» Description of the task
Exact copies of all the records are to be printed.

» Record set
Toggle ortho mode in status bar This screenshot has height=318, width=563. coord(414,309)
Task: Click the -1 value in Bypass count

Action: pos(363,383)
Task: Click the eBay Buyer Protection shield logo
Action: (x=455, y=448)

» Answer section
Toggle ortho mode in status bar This screenshot has height=318, width=563. coord(414,309)
Task: Click the -1 value in Bypass count

Action: pos(363,383)
Task: Click the eBay Buyer Protection shield logo
Action: (x=455, y=448)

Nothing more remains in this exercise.